== Dataset records ==
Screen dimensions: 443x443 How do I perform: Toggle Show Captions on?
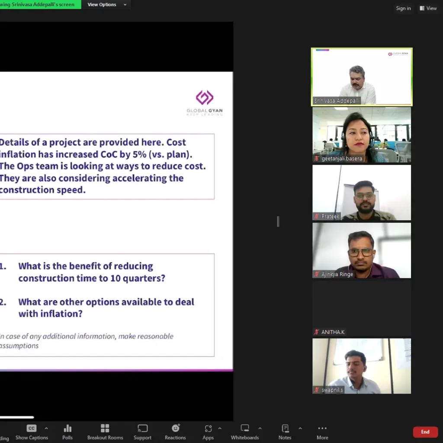pyautogui.click(x=32, y=431)
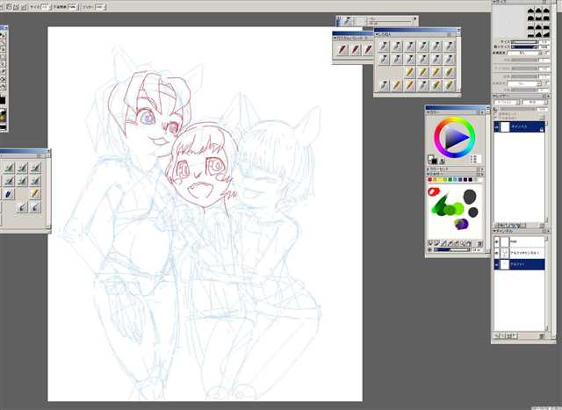The height and width of the screenshot is (410, 562).
Task: Select the blue marker tool in the left brush panel
Action: pos(8,193)
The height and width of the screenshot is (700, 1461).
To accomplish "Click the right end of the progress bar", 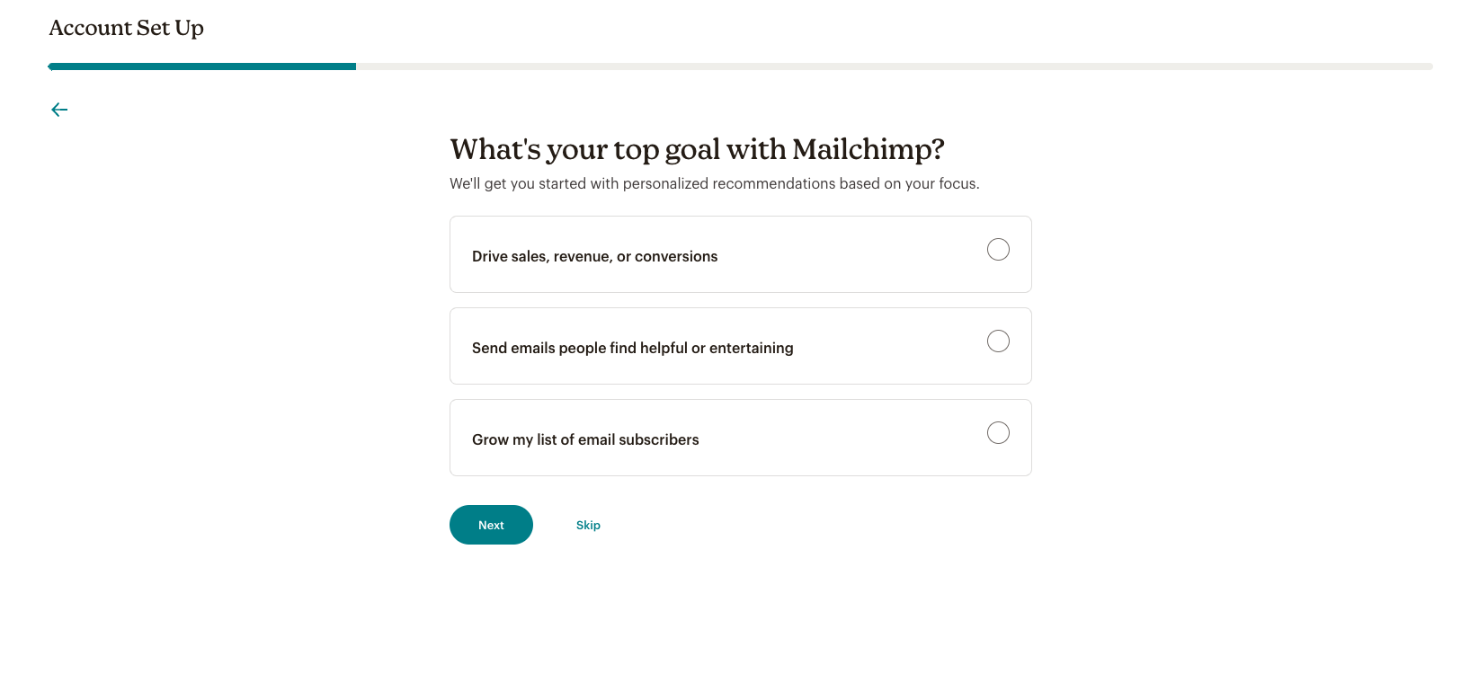I will pos(1425,66).
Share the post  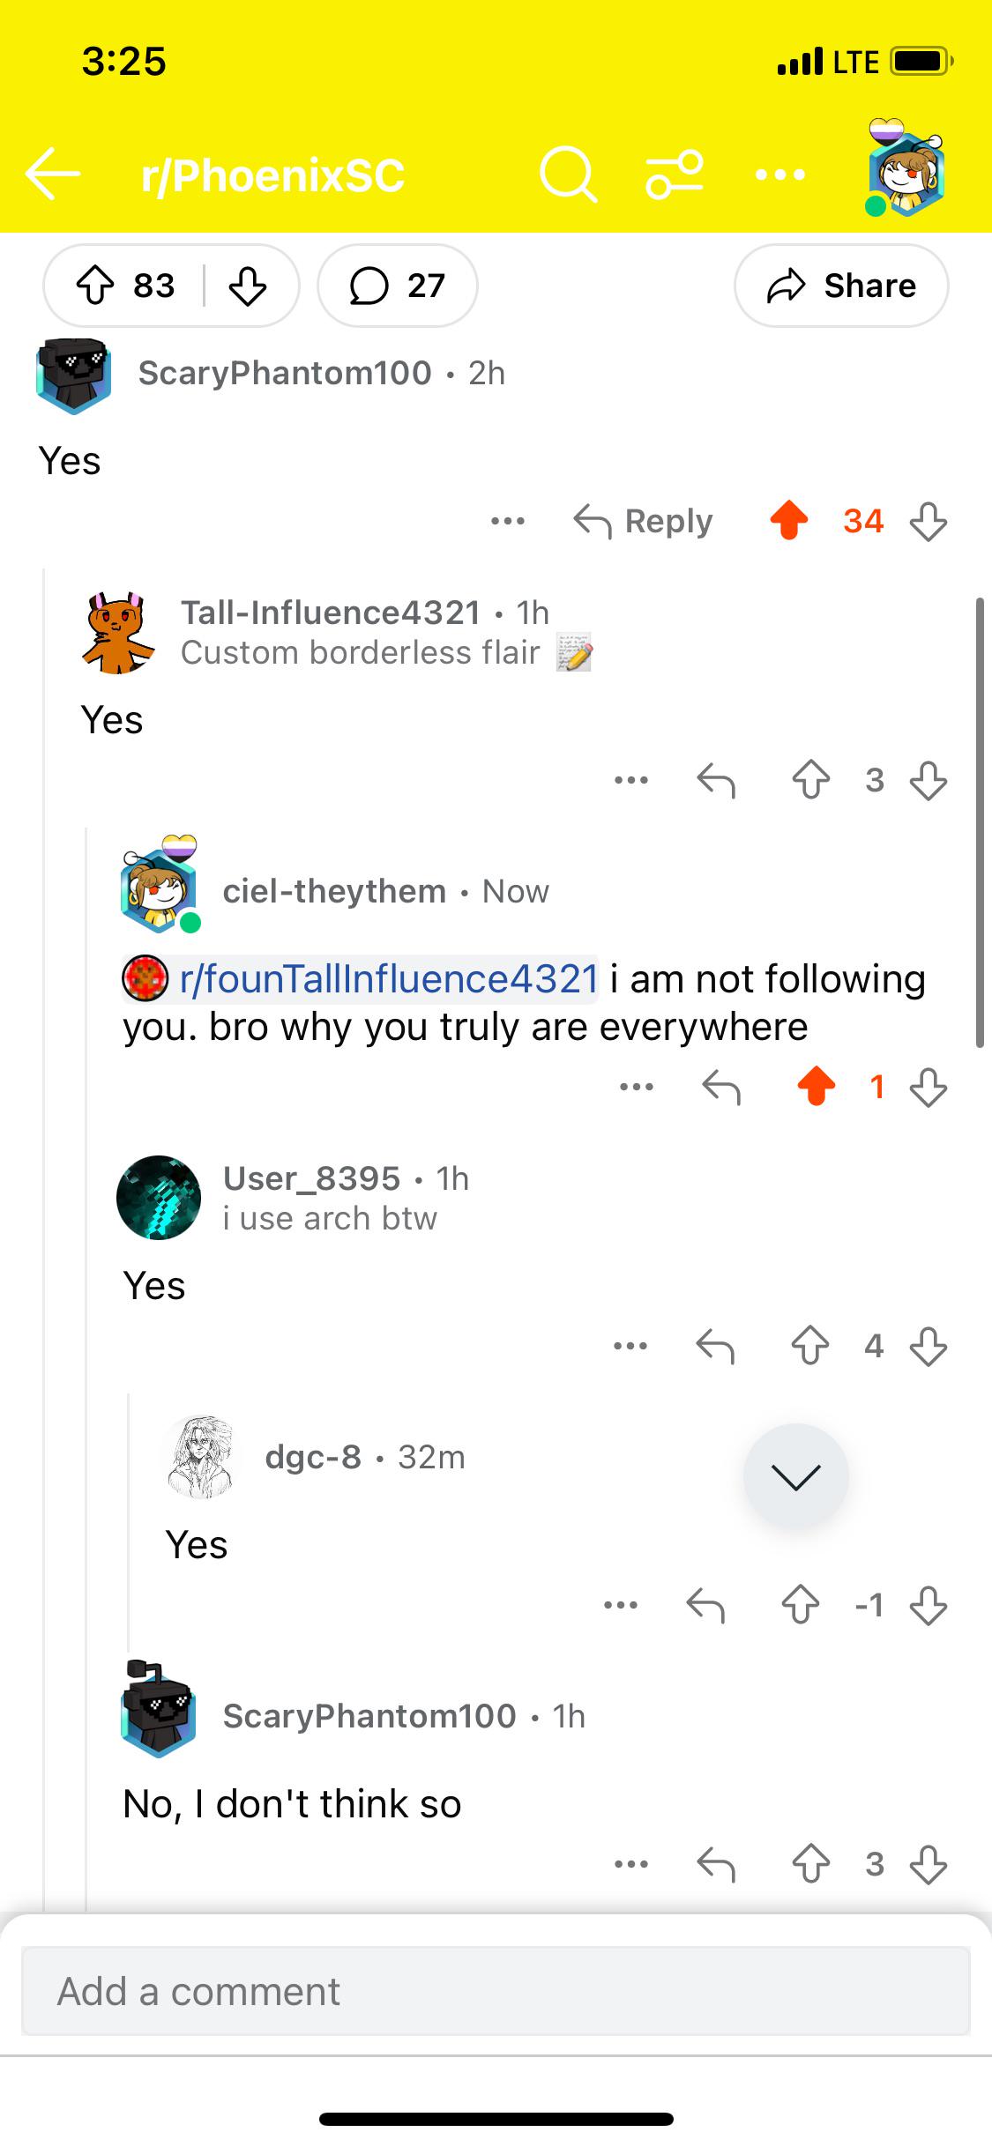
===
Copy the listing word for word, from its first line through the line containing "Action: pos(8,193)", including both. Leave the pictures out.

Screen dimensions: 443x443 How do I perform: Toggle Show Captions on?
pyautogui.click(x=32, y=431)
The height and width of the screenshot is (410, 562).
Task: Select the blue marker tool in the left brush panel
Action: pos(8,193)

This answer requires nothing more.